Items from a data source:

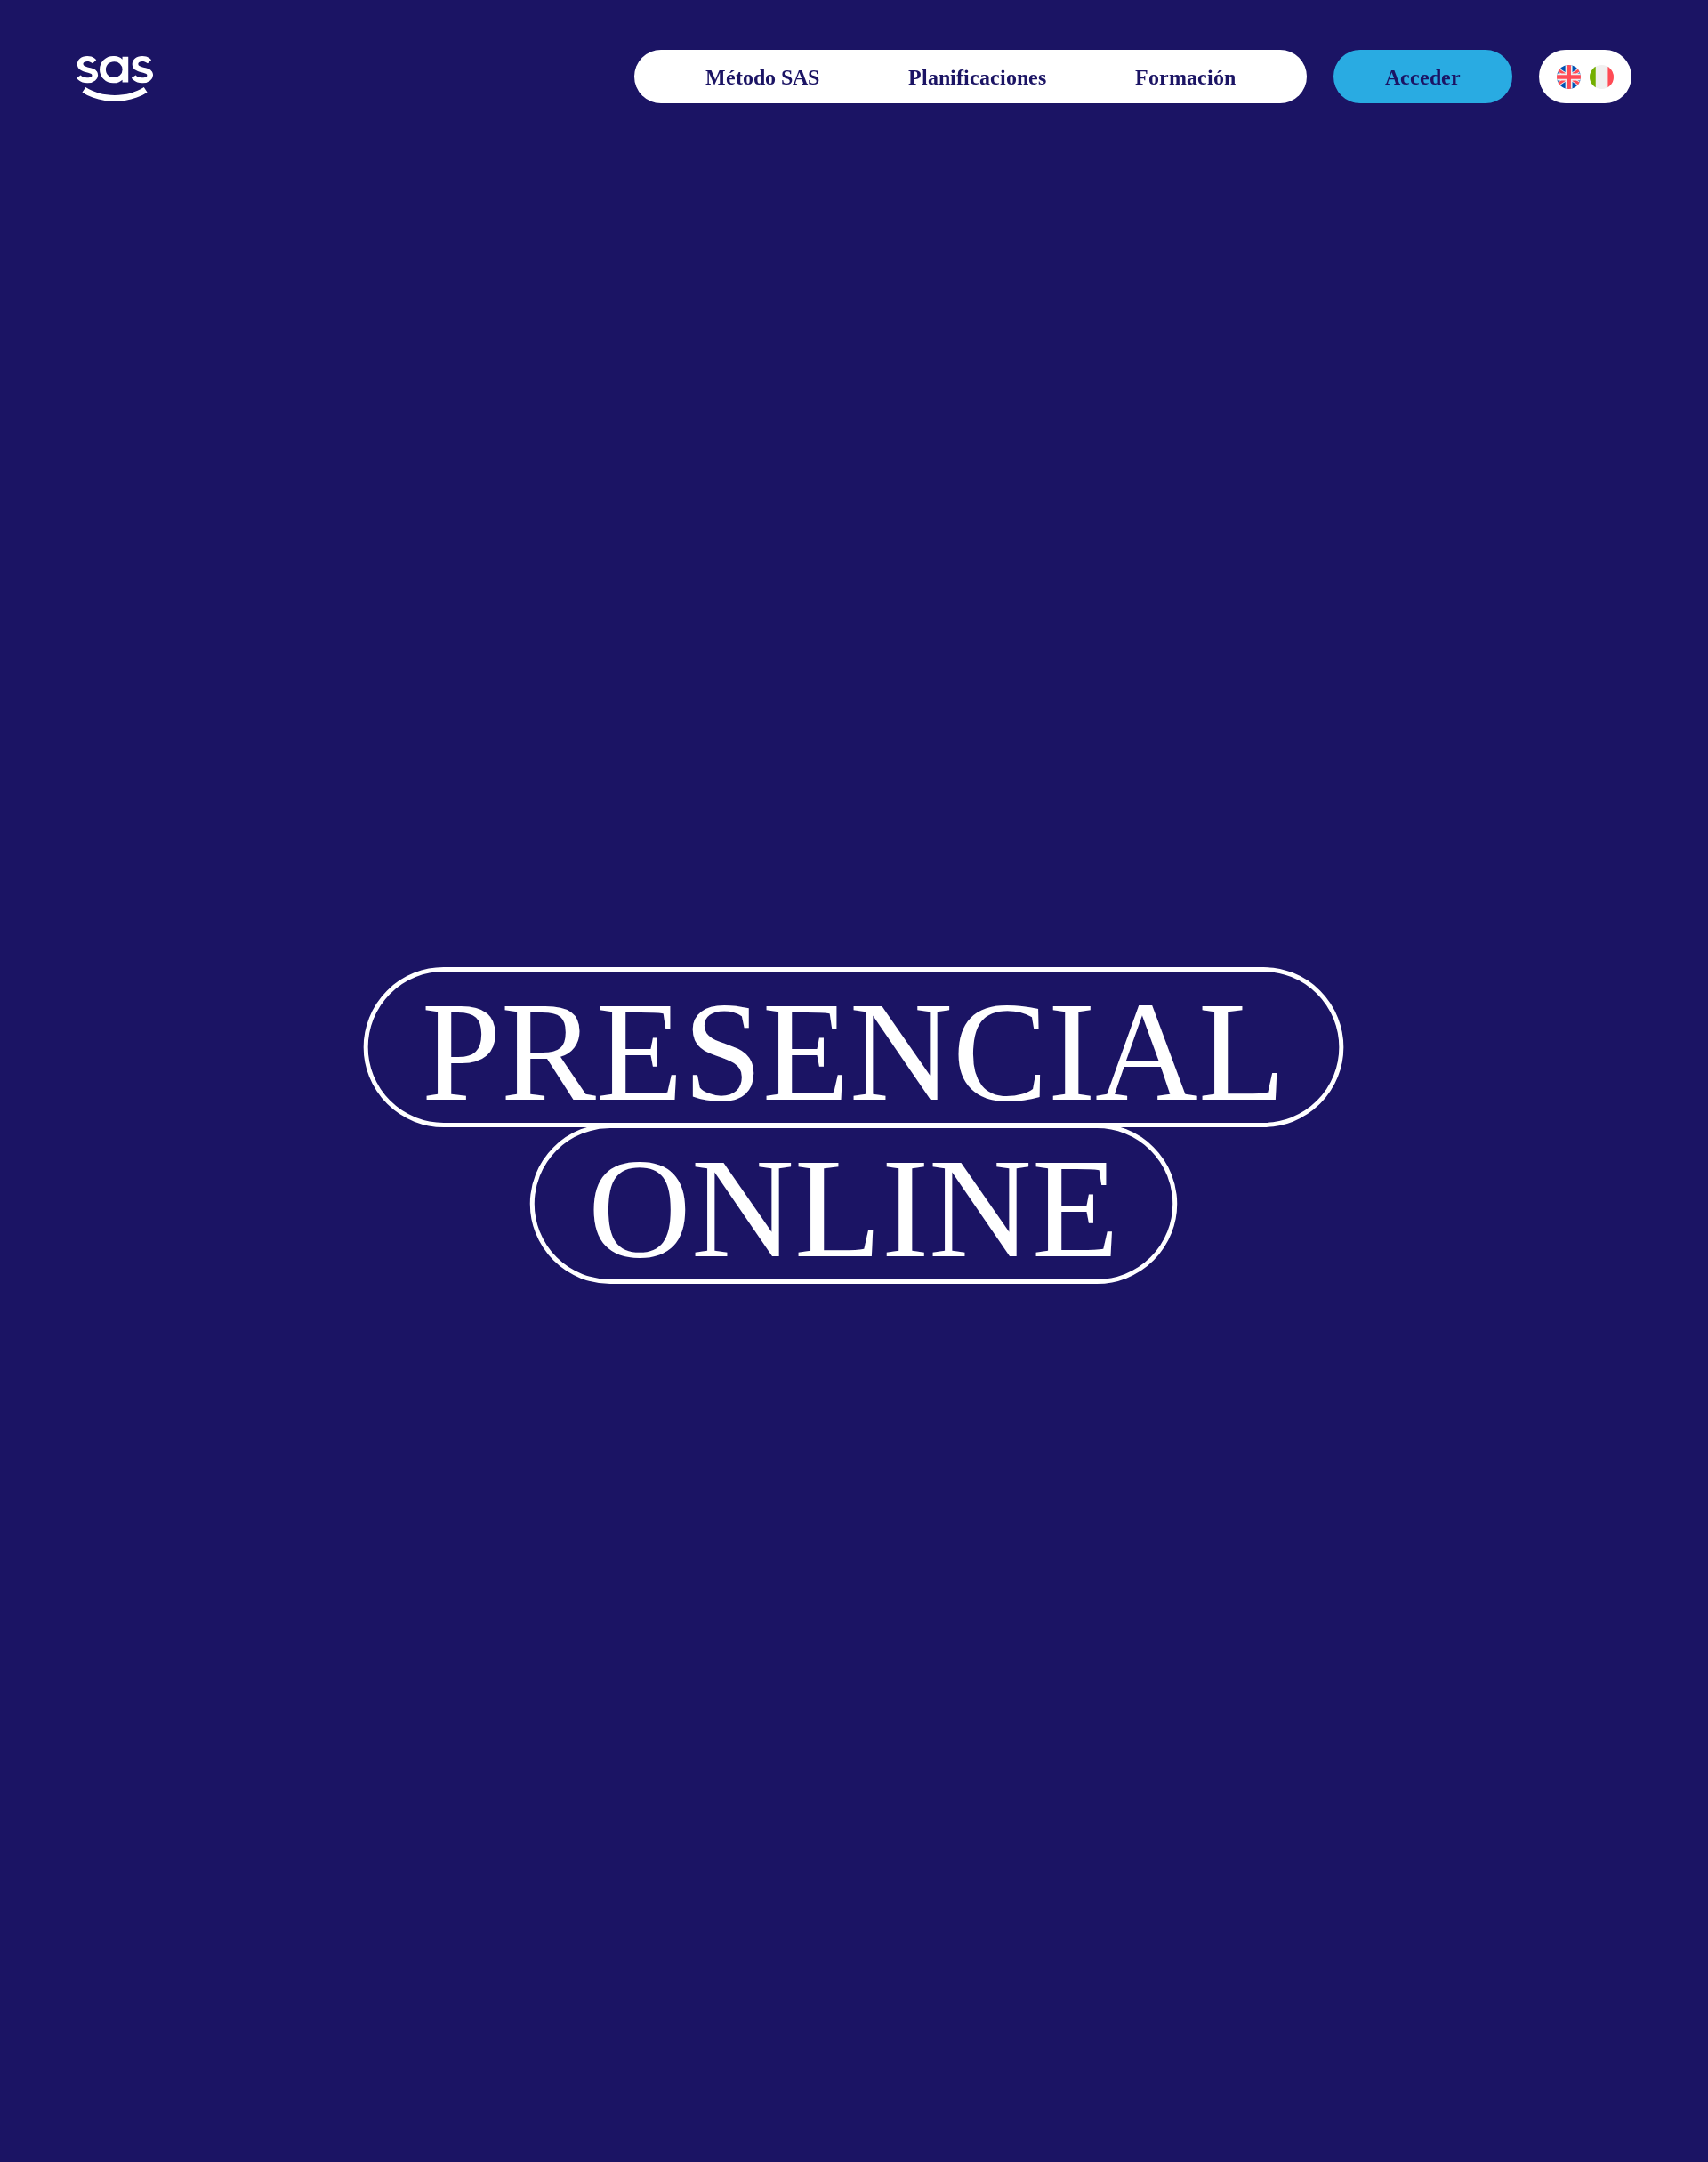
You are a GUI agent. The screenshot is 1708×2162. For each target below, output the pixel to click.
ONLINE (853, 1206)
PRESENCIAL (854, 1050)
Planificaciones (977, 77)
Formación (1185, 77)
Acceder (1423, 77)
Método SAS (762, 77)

* * *

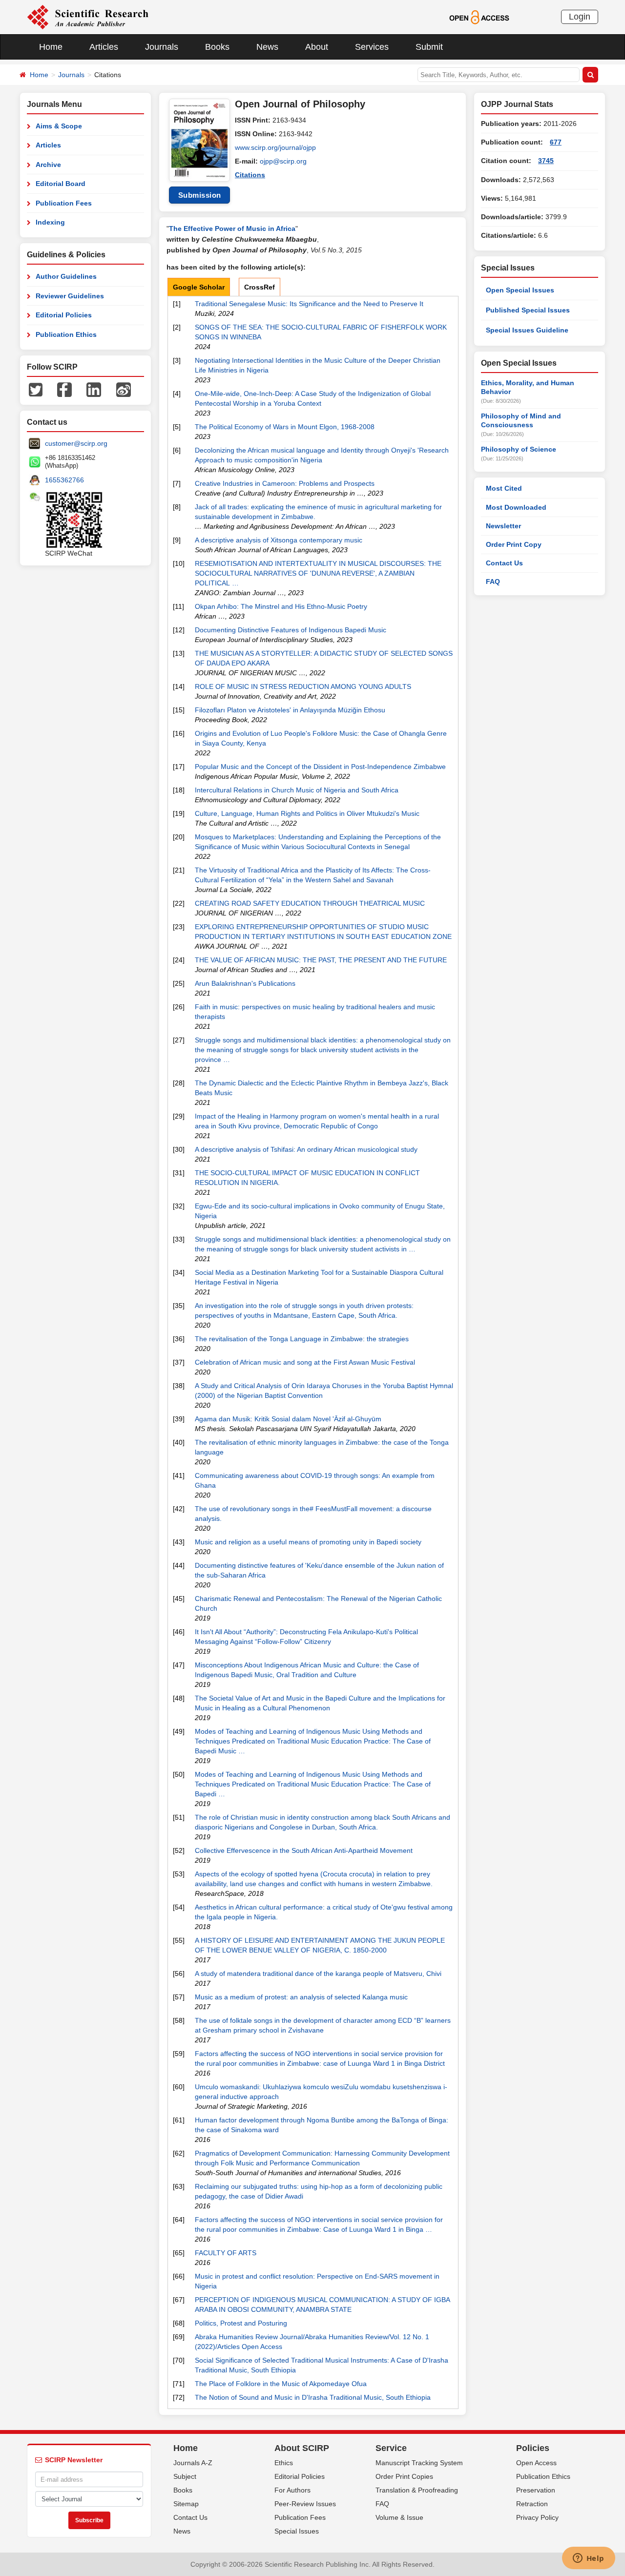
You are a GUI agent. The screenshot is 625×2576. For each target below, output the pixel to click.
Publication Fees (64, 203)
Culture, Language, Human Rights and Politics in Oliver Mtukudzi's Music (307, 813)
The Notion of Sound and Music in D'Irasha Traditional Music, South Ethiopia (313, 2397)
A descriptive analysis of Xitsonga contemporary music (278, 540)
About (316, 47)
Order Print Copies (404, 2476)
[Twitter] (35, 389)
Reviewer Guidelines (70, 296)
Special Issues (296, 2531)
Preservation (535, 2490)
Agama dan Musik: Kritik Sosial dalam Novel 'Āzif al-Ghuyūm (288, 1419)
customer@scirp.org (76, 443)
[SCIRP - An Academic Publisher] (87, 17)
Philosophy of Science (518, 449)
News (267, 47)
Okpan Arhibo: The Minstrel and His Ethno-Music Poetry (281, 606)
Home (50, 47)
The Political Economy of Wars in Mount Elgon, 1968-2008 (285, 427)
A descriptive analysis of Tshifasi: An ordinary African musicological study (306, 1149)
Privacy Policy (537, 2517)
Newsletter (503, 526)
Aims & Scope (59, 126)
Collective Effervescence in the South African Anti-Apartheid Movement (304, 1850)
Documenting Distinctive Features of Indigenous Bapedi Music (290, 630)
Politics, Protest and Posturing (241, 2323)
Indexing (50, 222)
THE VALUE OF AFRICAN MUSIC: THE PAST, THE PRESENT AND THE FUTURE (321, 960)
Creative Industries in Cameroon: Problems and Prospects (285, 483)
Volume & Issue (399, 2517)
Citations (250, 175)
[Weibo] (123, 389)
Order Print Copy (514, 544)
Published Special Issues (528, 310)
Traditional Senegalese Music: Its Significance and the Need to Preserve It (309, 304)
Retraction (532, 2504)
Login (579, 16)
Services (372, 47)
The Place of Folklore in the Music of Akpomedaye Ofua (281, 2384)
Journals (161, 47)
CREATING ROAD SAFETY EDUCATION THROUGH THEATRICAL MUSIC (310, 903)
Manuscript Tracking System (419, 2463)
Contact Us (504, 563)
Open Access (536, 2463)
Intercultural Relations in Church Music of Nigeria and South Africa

WORK INSTRUCTIONS: Using the data above, reproduce exactly the lines from the line that contains "[Weibo] (123, 389)" through the line that contains "Journals (161, 47)", including both.

REPLY TO THE EXERCISE:
[Weibo] (123, 389)
Order Print Copy (514, 544)
Published Special Issues (528, 310)
Traditional Senegalese Music: Its Significance and the Need to Preserve It (309, 304)
Retraction (532, 2504)
Login (579, 16)
Services (372, 47)
The Place of Folklore in the Music of Akpomedaye Ofua (281, 2384)
Journals (161, 47)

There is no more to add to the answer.